**Document excerpt**

Selenium is an essential trace element currently being considered as a chemopreventive agent for the treatment of cancer (28). Epidemiological evidence (2,9) indicates that Se status is inversely associated with cancer risk, and results from intervention studies (2,10) show that high Se intakes effectively reduce the risk of mammary, prostate, lung, colon, and liver cancer (2,9,10). In experimental animals, anticarcinogenic effects have been consistently associated with Se at supranutritional intakes (>1 mg/kg diet) that are at least 10 times those required to prevent clinical signs of deficiency and to support near-maximal tissue activities of selenoenzymes (4,9,11). In this context of cancer chemoprevention, methylselenol has also been hypothesized to be a critical component of the in vivo active Se metabolite pool that induces caspase-mediated apoptosis (3,4).

**Exercise directions**
Reproduce the passage on selenium and cancer chemoprevention word for word, in full.

**Recorded data**
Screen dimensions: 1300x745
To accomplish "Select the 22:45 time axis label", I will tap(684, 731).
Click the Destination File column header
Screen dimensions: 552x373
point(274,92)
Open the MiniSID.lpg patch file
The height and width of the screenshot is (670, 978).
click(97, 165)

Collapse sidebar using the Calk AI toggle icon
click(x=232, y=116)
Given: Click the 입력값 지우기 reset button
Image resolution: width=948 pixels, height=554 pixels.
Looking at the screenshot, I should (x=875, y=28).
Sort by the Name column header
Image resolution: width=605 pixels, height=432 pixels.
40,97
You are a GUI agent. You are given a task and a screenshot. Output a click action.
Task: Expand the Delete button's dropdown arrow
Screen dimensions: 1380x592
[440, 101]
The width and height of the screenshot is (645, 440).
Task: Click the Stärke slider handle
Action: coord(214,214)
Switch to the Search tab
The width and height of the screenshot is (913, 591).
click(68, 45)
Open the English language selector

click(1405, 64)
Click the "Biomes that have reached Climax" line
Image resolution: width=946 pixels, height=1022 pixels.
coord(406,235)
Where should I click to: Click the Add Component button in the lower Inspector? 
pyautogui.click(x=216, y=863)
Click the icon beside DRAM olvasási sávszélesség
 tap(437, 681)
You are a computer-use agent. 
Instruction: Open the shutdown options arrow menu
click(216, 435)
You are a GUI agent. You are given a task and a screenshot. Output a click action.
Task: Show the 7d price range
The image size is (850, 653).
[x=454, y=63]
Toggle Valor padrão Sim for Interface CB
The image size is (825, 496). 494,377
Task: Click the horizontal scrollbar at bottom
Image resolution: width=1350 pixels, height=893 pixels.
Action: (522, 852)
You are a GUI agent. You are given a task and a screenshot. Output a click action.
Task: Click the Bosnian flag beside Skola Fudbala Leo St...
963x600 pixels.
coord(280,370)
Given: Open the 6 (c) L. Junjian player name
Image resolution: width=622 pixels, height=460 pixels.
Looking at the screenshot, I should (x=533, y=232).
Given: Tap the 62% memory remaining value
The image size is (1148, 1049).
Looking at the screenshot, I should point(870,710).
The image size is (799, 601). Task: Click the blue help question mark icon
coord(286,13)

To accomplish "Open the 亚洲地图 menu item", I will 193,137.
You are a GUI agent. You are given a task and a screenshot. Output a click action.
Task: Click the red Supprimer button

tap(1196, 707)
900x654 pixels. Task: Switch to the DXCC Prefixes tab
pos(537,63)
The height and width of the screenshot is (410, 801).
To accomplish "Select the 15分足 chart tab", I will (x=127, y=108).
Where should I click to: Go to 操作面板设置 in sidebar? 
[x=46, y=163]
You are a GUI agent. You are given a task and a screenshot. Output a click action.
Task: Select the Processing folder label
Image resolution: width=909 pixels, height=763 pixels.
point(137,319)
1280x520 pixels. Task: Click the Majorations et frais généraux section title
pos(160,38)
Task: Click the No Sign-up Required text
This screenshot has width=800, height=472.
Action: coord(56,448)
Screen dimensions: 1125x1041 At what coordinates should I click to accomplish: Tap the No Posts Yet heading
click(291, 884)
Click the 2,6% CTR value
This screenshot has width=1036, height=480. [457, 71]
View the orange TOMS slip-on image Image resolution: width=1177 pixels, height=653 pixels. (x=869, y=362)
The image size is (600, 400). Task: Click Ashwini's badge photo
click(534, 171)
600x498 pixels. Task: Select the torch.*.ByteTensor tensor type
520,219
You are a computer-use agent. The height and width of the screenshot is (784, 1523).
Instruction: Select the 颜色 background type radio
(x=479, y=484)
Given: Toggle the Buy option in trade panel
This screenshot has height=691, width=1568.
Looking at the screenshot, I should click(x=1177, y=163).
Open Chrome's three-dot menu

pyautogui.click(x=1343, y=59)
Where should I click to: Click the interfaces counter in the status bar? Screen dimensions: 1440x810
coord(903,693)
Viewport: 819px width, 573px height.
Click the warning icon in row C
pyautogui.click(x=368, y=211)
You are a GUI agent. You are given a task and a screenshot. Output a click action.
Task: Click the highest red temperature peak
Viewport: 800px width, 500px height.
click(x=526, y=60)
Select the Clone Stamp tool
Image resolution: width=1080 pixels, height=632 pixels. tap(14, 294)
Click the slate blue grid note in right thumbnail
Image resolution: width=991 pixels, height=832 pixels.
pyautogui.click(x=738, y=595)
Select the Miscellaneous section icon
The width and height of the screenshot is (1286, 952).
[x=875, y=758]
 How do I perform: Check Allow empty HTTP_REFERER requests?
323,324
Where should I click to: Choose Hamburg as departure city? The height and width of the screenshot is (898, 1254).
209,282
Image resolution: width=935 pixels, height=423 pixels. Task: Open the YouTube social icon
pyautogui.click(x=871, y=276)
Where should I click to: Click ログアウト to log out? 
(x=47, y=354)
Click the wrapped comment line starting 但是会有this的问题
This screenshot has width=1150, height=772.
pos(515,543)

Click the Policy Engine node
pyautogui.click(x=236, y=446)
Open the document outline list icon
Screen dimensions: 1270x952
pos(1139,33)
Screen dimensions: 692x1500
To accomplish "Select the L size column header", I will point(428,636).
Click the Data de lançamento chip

**Response to the exercise**
Selenium is an essential trace element currently being considered as a chemopreventive agent for the treatment of cancer (28). Epidemiological evidence (2,9) indicates that Se status is inversely associated with cancer risk, and results from intervention studies (2,10) show that high Se intakes effectively reduce the risk of mammary, prostate, lung, colon, and liver cancer (2,9,10). In experimental animals, anticarcinogenic effects have been consistently associated with Se at supranutritional intakes (>1 mg/kg diet) that are at least 10 times those required to prevent clinical signs of deficiency and to support near-maximal tissue activities of selenoenzymes (4,9,11). In this context of cancer chemoprevention, methylselenol has also been hypothesized to be a critical component of the in vivo active Se metabolite pool that induces caspase-mediated apoptosis (3,4).